Any general rules on that? Resources?

Thanks,
WES


----------



## East Broad Top (Dec 29, 2007)

Go with Li-Ion batteries. 14.8 volts, 2600mAh in a 3" x 3" x 1" space. I get between 3 - 5 hours out of a pack like that depending on the locomotive. If you're running a mining loco, it would likely be small, so your runtimes would be at the upper end of that spectrum.

Later,

K


----------



## gizmorama (Jul 13, 2020)

*battery car idea*

Excellent! Will do.


----------



## mlycan (Jun 9, 2019)

I just converted my Bachmann Porter to battery power. Went with the MTO Train 09 battery. The battery car is a Bachmann 40' log car and the run time so far is 6 hours with out much change in speed. Very happy.


----------



## trainmanfw&sw (Nov 4, 2020)

Not sure what engine you will use, if it's a diesel there are many way to get it all in under the hood of many diesels, I'm using an LGB 2063 D&RGW switcher #50 and all fits under the hood on the engine.

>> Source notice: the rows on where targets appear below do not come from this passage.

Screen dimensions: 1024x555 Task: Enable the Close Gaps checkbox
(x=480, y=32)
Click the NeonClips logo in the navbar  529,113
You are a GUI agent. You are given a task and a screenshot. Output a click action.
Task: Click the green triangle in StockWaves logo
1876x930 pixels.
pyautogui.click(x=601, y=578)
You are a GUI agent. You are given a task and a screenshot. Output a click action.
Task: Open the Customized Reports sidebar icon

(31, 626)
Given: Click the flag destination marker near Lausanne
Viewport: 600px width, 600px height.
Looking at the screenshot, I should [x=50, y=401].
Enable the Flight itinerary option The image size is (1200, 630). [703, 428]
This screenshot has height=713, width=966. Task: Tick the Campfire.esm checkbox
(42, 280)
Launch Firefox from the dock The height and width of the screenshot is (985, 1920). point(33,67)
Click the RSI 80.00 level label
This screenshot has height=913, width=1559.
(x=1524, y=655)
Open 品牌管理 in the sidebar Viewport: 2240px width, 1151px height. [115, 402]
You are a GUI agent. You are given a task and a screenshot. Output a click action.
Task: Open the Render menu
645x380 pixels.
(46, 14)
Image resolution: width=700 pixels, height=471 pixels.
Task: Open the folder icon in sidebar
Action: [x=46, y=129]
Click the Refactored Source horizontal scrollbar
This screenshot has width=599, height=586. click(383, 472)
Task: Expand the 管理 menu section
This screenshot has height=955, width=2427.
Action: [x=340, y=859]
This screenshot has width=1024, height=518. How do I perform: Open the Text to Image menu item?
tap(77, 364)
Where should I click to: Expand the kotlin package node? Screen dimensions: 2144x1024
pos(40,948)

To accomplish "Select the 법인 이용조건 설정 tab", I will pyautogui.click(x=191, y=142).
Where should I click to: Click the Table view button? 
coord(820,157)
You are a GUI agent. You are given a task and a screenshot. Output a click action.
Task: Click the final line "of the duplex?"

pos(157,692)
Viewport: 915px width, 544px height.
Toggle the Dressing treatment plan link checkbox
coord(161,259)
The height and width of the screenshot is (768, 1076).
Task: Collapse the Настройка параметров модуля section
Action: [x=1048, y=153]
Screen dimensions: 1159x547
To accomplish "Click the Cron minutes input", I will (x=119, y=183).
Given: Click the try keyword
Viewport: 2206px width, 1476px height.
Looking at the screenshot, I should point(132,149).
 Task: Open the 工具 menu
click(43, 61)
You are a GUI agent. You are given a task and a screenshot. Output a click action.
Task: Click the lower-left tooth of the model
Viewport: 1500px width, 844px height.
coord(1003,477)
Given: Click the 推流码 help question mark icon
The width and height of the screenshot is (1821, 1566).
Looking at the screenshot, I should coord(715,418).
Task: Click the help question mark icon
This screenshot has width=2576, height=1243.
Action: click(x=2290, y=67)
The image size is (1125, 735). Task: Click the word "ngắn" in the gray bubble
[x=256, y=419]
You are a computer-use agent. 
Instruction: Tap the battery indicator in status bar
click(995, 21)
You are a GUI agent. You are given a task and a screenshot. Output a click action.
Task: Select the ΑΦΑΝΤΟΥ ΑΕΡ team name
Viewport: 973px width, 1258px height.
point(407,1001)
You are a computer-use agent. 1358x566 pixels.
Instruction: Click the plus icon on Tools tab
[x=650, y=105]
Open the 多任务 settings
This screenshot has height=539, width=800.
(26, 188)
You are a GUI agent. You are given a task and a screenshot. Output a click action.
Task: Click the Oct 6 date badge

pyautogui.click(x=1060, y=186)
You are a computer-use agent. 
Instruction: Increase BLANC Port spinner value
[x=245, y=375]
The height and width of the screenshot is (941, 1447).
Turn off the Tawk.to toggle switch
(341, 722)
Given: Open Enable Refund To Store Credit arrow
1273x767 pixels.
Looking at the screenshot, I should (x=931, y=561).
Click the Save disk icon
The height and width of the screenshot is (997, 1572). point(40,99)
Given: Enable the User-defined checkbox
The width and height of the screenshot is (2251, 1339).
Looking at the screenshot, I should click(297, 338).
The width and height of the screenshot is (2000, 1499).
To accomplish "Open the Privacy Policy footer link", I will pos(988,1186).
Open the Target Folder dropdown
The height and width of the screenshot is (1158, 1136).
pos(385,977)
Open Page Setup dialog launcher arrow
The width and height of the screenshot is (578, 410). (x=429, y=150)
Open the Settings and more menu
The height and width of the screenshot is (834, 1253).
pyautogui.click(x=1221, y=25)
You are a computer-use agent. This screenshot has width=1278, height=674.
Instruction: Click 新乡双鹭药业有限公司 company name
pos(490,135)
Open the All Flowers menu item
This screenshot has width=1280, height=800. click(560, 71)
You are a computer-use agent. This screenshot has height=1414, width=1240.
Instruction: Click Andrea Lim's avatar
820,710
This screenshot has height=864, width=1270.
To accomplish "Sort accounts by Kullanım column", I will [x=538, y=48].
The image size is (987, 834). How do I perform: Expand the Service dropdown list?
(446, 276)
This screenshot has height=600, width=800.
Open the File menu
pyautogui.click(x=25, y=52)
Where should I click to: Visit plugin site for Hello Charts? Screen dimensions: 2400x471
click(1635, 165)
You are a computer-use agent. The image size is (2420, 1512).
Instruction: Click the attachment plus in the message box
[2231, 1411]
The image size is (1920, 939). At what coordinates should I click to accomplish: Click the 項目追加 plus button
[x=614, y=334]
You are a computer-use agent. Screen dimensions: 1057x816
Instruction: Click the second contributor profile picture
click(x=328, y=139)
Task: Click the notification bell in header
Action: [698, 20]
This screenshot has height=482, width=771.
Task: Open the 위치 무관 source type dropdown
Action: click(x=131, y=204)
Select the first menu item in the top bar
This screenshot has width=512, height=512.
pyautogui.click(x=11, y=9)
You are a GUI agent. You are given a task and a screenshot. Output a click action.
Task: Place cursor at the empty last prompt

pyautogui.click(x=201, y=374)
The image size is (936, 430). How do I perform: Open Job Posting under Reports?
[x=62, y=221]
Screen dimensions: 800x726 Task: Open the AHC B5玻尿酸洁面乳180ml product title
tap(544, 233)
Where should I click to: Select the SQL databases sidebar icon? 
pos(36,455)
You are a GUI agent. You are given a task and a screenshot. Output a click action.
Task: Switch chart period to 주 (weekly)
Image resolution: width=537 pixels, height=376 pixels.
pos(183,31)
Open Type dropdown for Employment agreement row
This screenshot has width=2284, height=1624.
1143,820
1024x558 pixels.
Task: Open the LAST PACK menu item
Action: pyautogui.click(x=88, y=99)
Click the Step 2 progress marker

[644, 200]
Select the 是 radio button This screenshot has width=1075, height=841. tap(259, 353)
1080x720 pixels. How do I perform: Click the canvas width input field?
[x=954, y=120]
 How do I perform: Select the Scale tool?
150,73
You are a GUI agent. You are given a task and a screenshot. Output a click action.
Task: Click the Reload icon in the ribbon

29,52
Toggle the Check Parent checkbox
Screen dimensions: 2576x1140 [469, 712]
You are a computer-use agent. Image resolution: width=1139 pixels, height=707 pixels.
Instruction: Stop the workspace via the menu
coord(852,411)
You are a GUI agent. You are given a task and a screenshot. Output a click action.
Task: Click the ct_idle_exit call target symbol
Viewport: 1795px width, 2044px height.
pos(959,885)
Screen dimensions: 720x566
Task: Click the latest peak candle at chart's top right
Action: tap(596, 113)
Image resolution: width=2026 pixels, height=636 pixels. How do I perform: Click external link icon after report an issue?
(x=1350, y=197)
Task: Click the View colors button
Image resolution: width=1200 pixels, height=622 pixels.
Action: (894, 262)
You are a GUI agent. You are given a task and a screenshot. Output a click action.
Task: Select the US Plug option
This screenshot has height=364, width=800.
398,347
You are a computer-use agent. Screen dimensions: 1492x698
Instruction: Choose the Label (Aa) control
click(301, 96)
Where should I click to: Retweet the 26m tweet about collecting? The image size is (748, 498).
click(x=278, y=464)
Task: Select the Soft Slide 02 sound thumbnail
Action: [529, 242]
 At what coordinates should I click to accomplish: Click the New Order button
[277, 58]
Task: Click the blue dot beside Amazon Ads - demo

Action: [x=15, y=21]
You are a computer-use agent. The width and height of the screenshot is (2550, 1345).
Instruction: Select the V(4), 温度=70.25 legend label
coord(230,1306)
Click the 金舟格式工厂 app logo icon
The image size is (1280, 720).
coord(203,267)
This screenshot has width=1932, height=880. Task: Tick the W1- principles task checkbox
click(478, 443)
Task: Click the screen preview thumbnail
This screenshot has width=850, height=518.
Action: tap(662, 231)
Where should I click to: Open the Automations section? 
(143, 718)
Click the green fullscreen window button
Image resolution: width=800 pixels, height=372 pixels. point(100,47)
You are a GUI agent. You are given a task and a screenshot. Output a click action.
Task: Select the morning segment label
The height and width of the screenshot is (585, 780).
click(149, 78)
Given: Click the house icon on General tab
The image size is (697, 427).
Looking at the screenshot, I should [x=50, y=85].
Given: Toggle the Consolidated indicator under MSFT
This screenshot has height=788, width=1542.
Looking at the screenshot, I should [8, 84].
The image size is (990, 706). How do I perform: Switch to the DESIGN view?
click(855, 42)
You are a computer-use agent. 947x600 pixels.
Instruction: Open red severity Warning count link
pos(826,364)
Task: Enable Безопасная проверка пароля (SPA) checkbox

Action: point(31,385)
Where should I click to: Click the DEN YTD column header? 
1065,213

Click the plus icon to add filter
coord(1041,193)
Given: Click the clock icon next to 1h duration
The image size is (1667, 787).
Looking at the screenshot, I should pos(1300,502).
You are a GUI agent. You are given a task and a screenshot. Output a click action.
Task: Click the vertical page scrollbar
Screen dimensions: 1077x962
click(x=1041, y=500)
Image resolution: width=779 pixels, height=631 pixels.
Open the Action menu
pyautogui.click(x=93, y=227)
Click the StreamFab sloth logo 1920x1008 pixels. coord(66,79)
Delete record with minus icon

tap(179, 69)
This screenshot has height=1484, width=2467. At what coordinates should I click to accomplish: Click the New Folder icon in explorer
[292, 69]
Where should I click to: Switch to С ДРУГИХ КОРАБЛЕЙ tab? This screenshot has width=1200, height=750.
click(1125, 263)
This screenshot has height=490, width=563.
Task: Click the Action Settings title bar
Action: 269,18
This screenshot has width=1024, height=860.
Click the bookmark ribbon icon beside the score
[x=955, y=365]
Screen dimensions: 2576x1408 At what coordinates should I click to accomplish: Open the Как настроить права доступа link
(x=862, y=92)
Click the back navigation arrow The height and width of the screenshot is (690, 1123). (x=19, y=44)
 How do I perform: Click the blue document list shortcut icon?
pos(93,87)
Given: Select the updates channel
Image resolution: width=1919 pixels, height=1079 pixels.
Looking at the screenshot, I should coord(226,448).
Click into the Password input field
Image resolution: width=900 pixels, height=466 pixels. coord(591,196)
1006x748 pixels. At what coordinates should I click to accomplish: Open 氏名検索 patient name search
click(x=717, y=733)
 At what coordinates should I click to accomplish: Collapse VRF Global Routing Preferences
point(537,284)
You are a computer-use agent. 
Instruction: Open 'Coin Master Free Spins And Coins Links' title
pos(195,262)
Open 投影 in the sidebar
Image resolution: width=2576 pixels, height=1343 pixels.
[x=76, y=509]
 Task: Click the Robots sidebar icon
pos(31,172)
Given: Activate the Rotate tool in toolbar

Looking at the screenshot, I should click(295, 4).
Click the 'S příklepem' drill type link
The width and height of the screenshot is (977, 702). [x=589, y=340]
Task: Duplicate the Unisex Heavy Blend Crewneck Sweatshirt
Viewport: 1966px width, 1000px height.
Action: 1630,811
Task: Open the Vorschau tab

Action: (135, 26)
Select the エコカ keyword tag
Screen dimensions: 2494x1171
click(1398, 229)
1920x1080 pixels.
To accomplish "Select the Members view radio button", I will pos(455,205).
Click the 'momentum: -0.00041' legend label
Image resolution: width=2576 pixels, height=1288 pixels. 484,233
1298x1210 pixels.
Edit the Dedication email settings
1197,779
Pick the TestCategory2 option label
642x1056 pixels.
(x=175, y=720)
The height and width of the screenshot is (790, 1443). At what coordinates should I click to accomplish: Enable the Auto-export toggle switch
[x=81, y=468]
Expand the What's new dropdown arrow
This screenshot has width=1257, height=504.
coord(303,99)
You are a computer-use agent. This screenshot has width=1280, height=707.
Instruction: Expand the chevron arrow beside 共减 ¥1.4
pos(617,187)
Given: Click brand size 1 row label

With todays Li-ion batteries you can get by with smaller batteries that will fit in many smaller spaces, plus the power from them is great. Remember your mine train will probably have a small engine and all this is probably doable with run times of around 2-3 hours.

trainman


----------



## Bigbearjk (Mar 2, 2021)

mlycan said:


> I just converted my Bachmann Porter to battery power. Went with the MTO Train 09 battery. The battery car is a Bachmann 40' log car and the run time so far is 6 hours with out much change in speed. Very happy.


Hello Mlycan,

Can you share details about your install, like what other parts were used for your conversion? I have been looking at the MTO batteries for my USA Trains & Piko Steam but I'm not sure if I need PCB boards as well or fuses. 

Thanks


----------